We now consider why EM works. Let \(X^{\left(1\right)},\ldots,X^{\left(N\right)}\) be samples from \(X\left(\theta\right)\). The generic likelihood problem is

\[ \max_{\theta}\sum_{i=1}^{N}\log f\left(x^{\left(i\right)}|\theta\right), \]

where \(f\) is the density of \(X\left(\theta\right)\). It it not at all clear how this is related to

\[ \E\left[\sum_{i=1}^{N}\log f\left(x^{\left(i\right)},z^{\left(i\right)}|\theta'\right)|x^{\left(i\right)},\theta\right], \]

and in fact

\[ \log f\left(x^{\left(i\right)}|\theta\right)\neq\E\left[\log f\left(x^{\left(i\right)},z^{\left(i\right)}|\theta'\right)|x^{\left(i\right)},\theta\right], \]

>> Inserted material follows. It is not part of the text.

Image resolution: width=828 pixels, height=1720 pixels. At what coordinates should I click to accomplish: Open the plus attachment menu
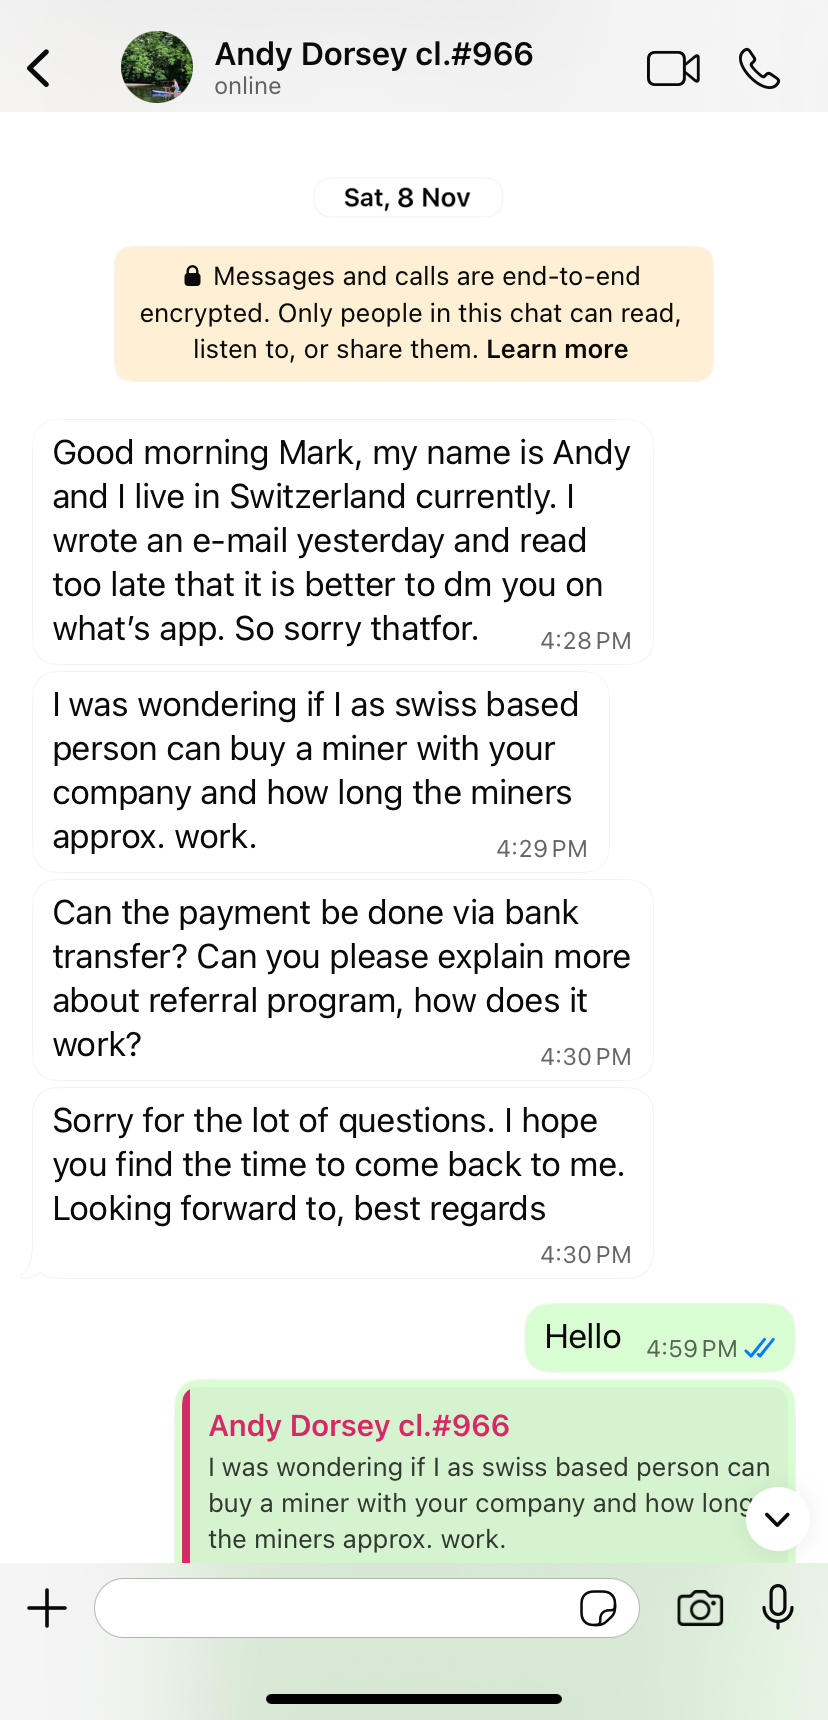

where we have moved the expectation inside the sum and dropped the summation notation for clarity. Let \(z^{\left(i\right)}\in\left\{1,2\right\}\) be the missing data, e.g., suppose \(z^{\left(i\right)}\) represents the distribution from which \(x^{\left(i\right)}\) was drawn in a mixture model. We now consider

\[ \begin{align*} \log f\left(x^{\left(i\right)}|\theta'\right) & = \log\left(\frac{f\left(z^{\left(i\right)},x^{\left(i\right)}|\theta'\right)f\left(x^{\left(i\right)}|\theta'\right)}{f\left(z^{\left(i\right)},x^{\left(i\right)}|\theta'\right)}\right) \\ & = \sum_{z=1}^{2}\log\left(\frac{f\left(z^{\left(i\right)},x^{\left(i\right)}|\theta'\right)f\left(x^{\left(i\right)}|\theta'\right)}{f\left(z^{\left(i\right)},x^{\left(i\right)}|\theta'\right)}\right)P\left(Z^{\left(i\right)}=z|x^{\left(i\right)},\theta\right) \\ & = \sum_{z=1}^{2}\left[\log f\left(z^{\left(i\right)},x^{\left(i\right)}|\theta'\right)+\log\frac{f\left(x^{\left(i\right)}|\theta'\right)}{f\left(z^{\left(i\right)},x^{\left(i\right)}|\theta'\right)}\right]P\left(Z^{\left(i\right)}=z|x^{\left(i\right)},\theta\right) \\ & = \sum_{z=1}^{2}\left[\log f\left(z^{\left(i\right)},x^{\left(i\right)}|\theta'\right)+\log\left(\frac{f\left(z^{\left(i\right)},x^{\left(i\right)}|\theta'\right)}{f\left(x^{\left(i\right)}|\theta'\right)}\right)^{-1}\right]P\left(Z^{\left(i\right)}=z|x^{\left(i\right)},\theta\right) \\ & = \sum_{z=1}^{2}\left[\log f\left(z^{\left(i\right)},x^{\left(i\right)}|\theta'\right)-\log\frac{f\left(z^{\left(i\right)},x^{\left(i\right)}|\theta'\right)}{f\left(x^{\left(i\right)}|\theta'\right)}\right]P\left(Z^{\left(i\right)}=z|x^{\left(i\right)},\theta\right) \\ & = \sum_{z=1}^{2}\log f\left(z^{\left(i\right)},x^{\left(i\right)}|\theta'\right)P\left(Z^{\left(i\right)}=z|x^{\left(i\right)},\theta\right) \\ & \quad-\sum_{z=1}^{2}\log\frac{f\left(z^{\left(i\right)},x^{\left(i\right)}|\theta'\right)}{f\left(x^{\left(i\right)}|\theta'\right)}P\left(Z^{\left(i\right)}=z|x^{\left(i\right)},\theta\right) \\ & = \E\left[\log f\left(z^{\left(i\right)},x^{\left(i\right)}|\theta'\right)|x^{\left(i\right)},\theta\right]-\E\left[\log\frac{f\left(z^{\left(i\right)},x^{\left(i\right)}|\theta'\right)}{f\left(x^{\left(i\right)}|\theta'\right)}|x^{\left(i\right)},\theta\right] \\ & = Q\left(\theta',\theta\right)-\E\left[\log f\left(z^{\left(i\right)}|x^{\left(i\right)},\theta'\right)|x^{\left(i\right)},\theta\right] \\ & = Q\left(\theta',\theta\right)-H\left(\theta',\theta\right). \end{align*} \]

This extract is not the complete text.